CDC on Testing for COVID-19

While it might sound like a good idea, especially if there are many COVID-19 cases in your area, getting tested for SARS-CoV-2 isn’t as easy as you might think it should be…

Should You Be Tested for COVID-19?

What’s the biggest problem with getting tested for SARS-CoV-2?

Since this is a new infection, a new test had to be developed to detect it.

And believe it or not, that test is still not widely available.

“The California Department of Public Health announced today that new CDC test kits used to detect Coronavirus Disease 2019 (COVID-19) now available in California can be used to do diagnostic testing in the community. California will immediately receive an additional shipment of kits to test up to 1,200 people.”

COVID-19 Testing Kits Arrive at State Public Health Laboratories

While more and more communities now have COVID-19 test kits, getting tested often still means a long wait for the test and an even longer wait for the results.

The CDC is now shipping its laboratory test kit for severe acute respiratory syndrome coronavirus 2 (SARS-CoV-2) to qualified state and local public health laboratories.
The CDC is now shipping its laboratory test kit for severe acute respiratory syndrome coronavirus 2 (SARS-CoV-2) to qualified state and local public health laboratories.

But what happens if you think that you have COVID-19?

Can you get tested?

While there were originally strict criteria for who could get a test, including folks with COVID-19 symptoms, those who had contact with a known case, and anyone with recent travel to a hot spot, it has gotten to where almost anyone can get a test.

Not everyone needs a test though…

“Can someone test negative and later test positive on a viral test for COVID-19?

Yes, it is possible. You may test negative if the sample was collected early in your infection and test positive later during this illness. You could also be exposed to COVID-19 after the test and get infected then. Even if you test negative, you still should take steps to protect yourself and others.”

COVID-19 Frequently Asked Questions

Should you get tested if you were exposed to someone with COVID-19?

While it might seem like a good idea, understand that if you test negative, it doesn’t mean that you won’t develop symptoms and test positive later on in your incubation period (up to 14 days).

Are you going to get tested every day?

So no, you probably don’t need to be tested simply because you were exposed. You should self-quarantine yourself though and can consider testing if you later develop symptoms.

And you likely don’t need to get tested if you weren’t a close contact (within 6 feet of an infected person for at least 15 minutes) of someone with COVID-19. Besides the fact that testing is still limited and should likely be reserved for those with symptoms, a negative test one day simply means that you are negative that day. Again, you could develop symptoms the next day or even later that day…

What Tests Are Used to Diagnose Covid-19?

If you are going to get tested for COVID-19, do make sure you get the right test though.

“A viral test tells you if you have a current infection.”

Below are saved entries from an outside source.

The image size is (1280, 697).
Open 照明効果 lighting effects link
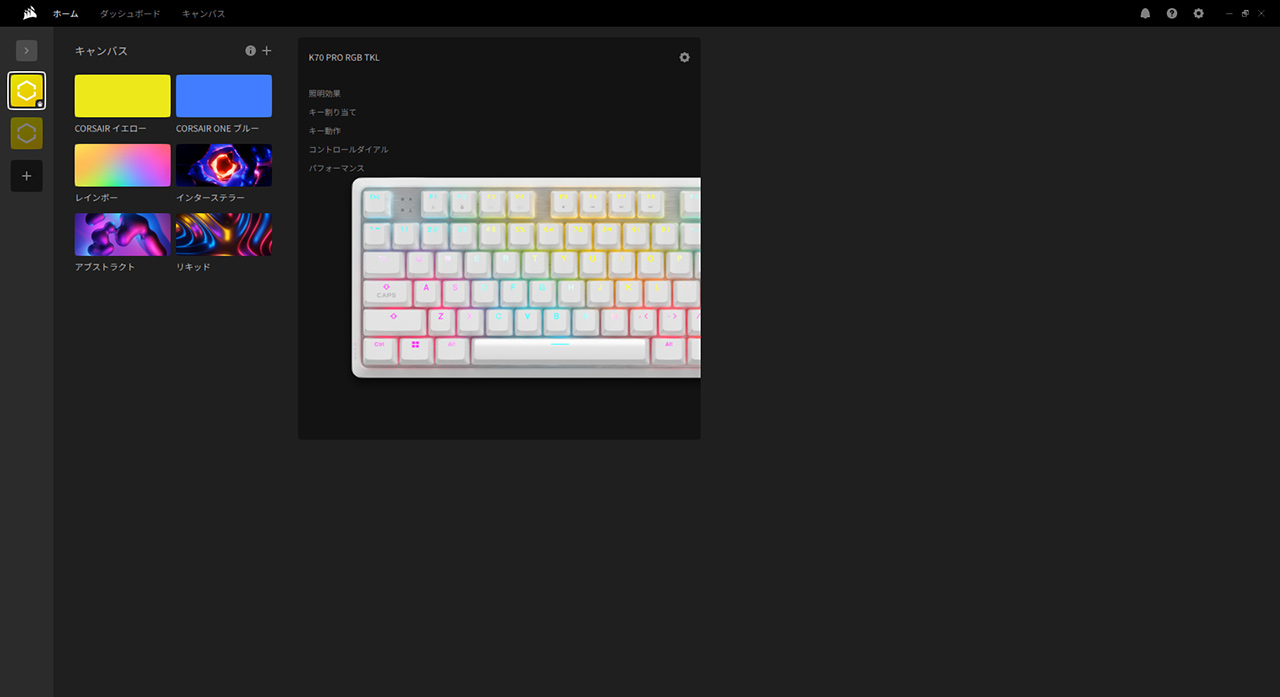tap(325, 94)
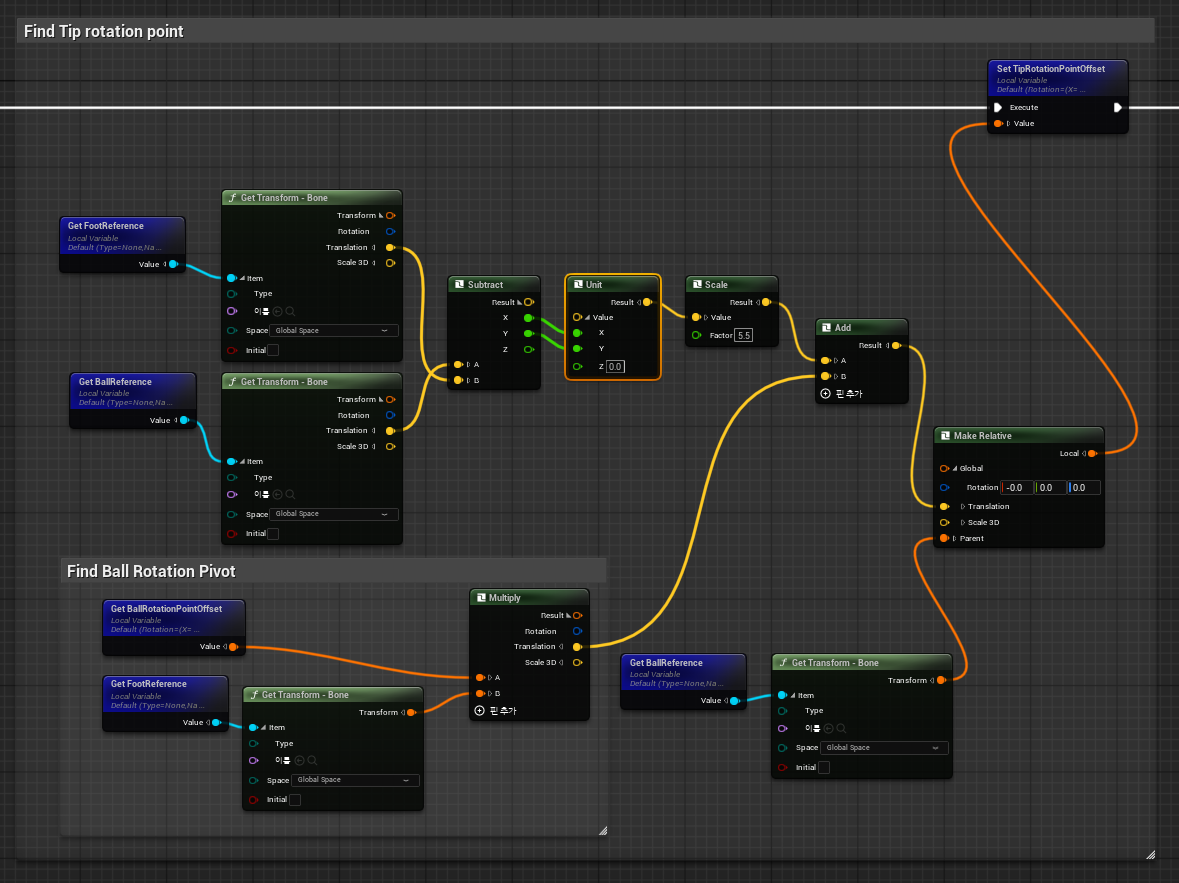Toggle Initial checkbox inside Find Ball Rotation Pivot box
The image size is (1179, 883).
[294, 800]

CDC on Testing for COVID-19

You want to get a viral test (preferably the PCR test, as it is more reliable than the antigen test), and not the antibody test (blood test), which detects past infections.

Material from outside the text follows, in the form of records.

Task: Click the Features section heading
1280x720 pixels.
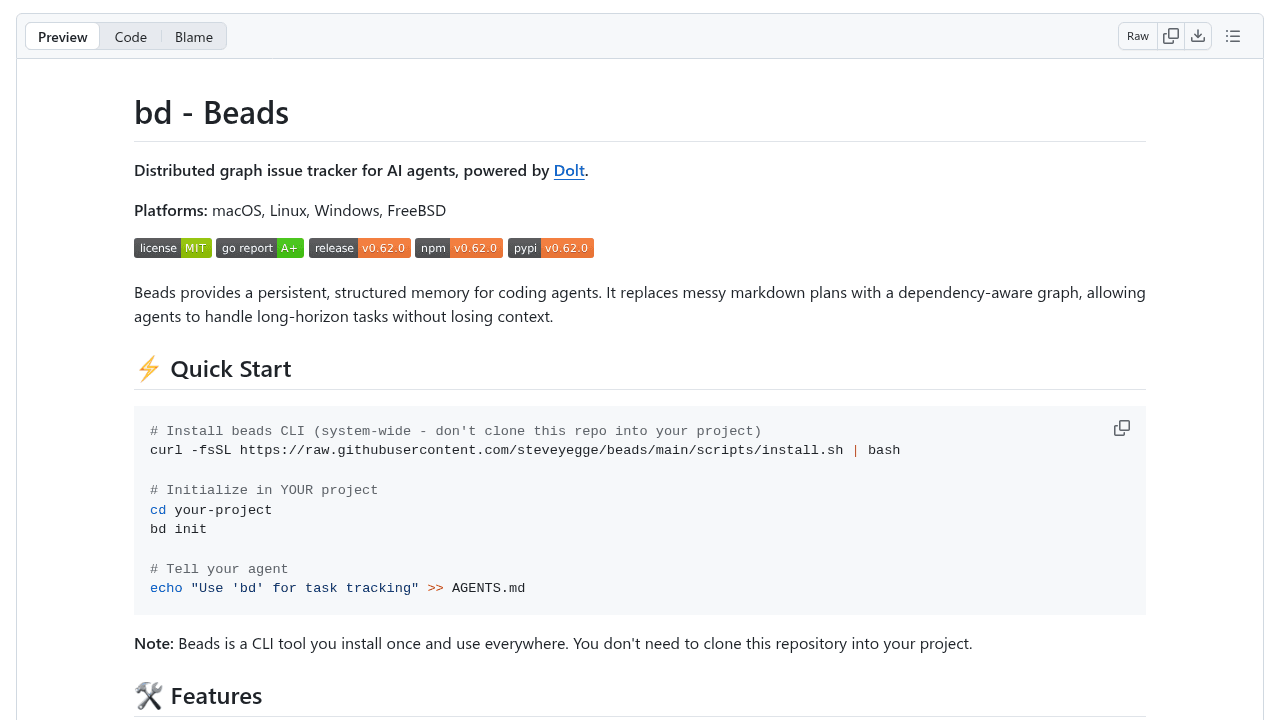Action: (x=215, y=695)
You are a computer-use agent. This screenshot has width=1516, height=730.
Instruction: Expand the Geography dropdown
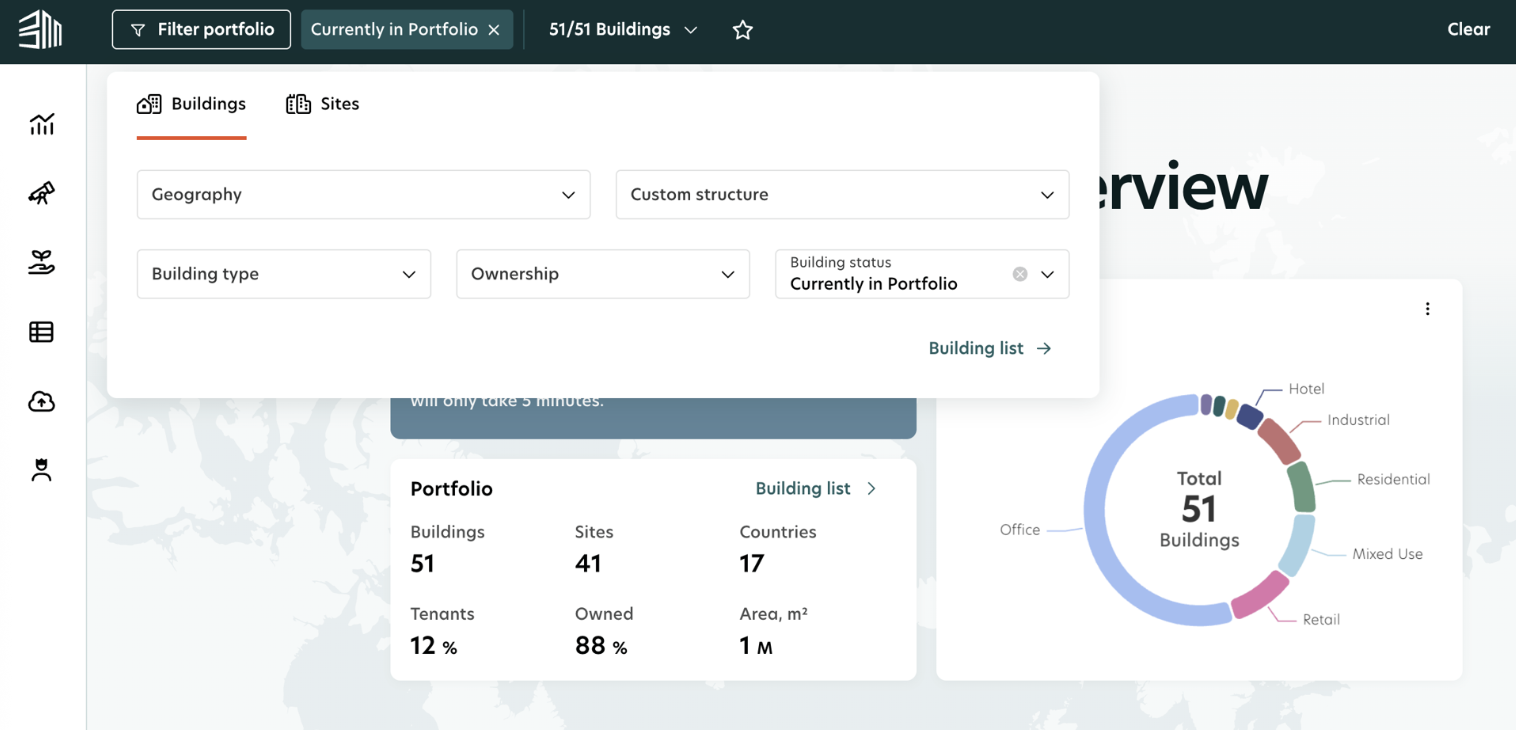(568, 195)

Remember though, since there is no specific treatment for COVID-19, the only thing a positive test does is reinforce your need for self-isolation.

“For COVID-19, the period of quarantine is 14 days from the last date of exposure, because 14 days is the longest incubation period seen for similar coronaviruses.”

COVID-19 Frequently Asked Questions and Answers

Testing can help identify folks who really need to be quarantined, keeping them from getting others sick, and it can help with contact tracing.

While that can be useful, it is also important to understand that the COVID-19 tests can have false-negative results. So if you think you have symptoms of COVID-19, stay in quarantine even if you have a negative test.

What to Know About COVID-19 Testing

More tests for COVID-19 are now available, but not everyone needs to be tested, especially if they don’t have symptoms.